Around noon one January day in 1819 Sir Stamford Raffles and his sidekick William Farquhar arranged a treaty with a hastily appointed Malay sultan and his chief minister for the right to set up a trading post on behalf of the British East Indies company. The whole deal which almost caused a war between the Dutch and the British was transacted in Spanish dollars, real de a ocho aka “pieces of eight”, the de facto trading currency of that time.
As the British Empire grew in power and established the Straits Settlements, the Straits dollar became the currency for Singapore for almost 100 years until it was replaced by the Malayan dollar just before the outbreak of WWII.
During the Japanese Occupation of Singapore from 1942 to 1945, Imperial Japan issued a new currency for its occupied territories.
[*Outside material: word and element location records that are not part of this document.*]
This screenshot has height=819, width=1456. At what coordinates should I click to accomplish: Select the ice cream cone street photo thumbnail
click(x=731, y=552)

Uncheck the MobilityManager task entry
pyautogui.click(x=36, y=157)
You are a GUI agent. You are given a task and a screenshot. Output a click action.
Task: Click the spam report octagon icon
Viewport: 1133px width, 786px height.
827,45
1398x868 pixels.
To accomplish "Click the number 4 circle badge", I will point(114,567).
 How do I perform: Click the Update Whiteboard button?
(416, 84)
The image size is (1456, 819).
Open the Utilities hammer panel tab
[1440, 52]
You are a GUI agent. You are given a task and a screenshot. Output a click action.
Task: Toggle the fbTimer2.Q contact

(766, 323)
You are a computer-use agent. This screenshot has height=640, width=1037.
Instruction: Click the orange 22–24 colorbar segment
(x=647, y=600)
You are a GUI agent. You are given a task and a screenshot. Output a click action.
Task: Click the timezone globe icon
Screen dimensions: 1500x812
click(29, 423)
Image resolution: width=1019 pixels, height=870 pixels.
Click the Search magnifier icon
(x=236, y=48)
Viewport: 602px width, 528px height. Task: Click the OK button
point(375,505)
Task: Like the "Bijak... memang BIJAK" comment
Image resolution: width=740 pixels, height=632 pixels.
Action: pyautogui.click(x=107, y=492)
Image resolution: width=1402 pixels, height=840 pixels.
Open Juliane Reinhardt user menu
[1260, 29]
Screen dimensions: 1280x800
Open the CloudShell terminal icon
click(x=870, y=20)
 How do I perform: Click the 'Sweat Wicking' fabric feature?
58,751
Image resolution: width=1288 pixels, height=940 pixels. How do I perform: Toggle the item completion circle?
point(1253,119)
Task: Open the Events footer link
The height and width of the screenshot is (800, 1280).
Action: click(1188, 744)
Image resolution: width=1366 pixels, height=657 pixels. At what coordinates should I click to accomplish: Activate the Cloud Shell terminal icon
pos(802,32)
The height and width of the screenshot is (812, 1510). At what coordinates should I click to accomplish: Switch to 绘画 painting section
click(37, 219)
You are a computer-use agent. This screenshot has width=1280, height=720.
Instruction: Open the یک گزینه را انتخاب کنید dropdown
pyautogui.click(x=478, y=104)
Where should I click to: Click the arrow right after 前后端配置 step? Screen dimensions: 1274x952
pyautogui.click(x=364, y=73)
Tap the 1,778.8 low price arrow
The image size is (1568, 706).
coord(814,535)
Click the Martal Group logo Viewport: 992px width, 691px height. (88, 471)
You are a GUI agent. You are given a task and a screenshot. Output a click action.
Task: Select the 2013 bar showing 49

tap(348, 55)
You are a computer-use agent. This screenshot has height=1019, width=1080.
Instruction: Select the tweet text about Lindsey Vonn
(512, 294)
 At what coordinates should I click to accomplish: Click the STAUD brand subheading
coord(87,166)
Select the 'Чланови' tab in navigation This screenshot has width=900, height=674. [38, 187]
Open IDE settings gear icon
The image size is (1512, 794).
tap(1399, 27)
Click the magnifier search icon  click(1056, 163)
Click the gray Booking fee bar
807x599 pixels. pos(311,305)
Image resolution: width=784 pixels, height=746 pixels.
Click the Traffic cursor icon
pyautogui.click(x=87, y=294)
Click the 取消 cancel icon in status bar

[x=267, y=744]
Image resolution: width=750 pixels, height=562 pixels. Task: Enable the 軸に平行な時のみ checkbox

Informally known as “banana money”, the notes have motifs of overbearing banana bunches and no serial numbers as they were printed whenever money is required, thus causing hyperinflation and subsequently became worthless by the end of the occupation.
The years leading to independence from United Kingdom, Singapore used the Malaya and British Borneo dollar, aka ringgit. These post-war currency notes adopted anti-forgery features such as security threads and watermarks. The first series in 1953 bore the head of a young Queen Elizabeth. Later series carried more ethnic themes, a sign of breaking away from the monarchy.
Singapore became fully independent in 1965 after the tearful separation from Malaysia but continued to use the ringgit.
Finally two years later, we issued our own notes and coins at par with Malaysia and pegged to the Sterling Pound £1 = S$8.57. Today £1 = S$2.05 and M$1 = S$0.40.
We’ve come a long way since, don’t you think?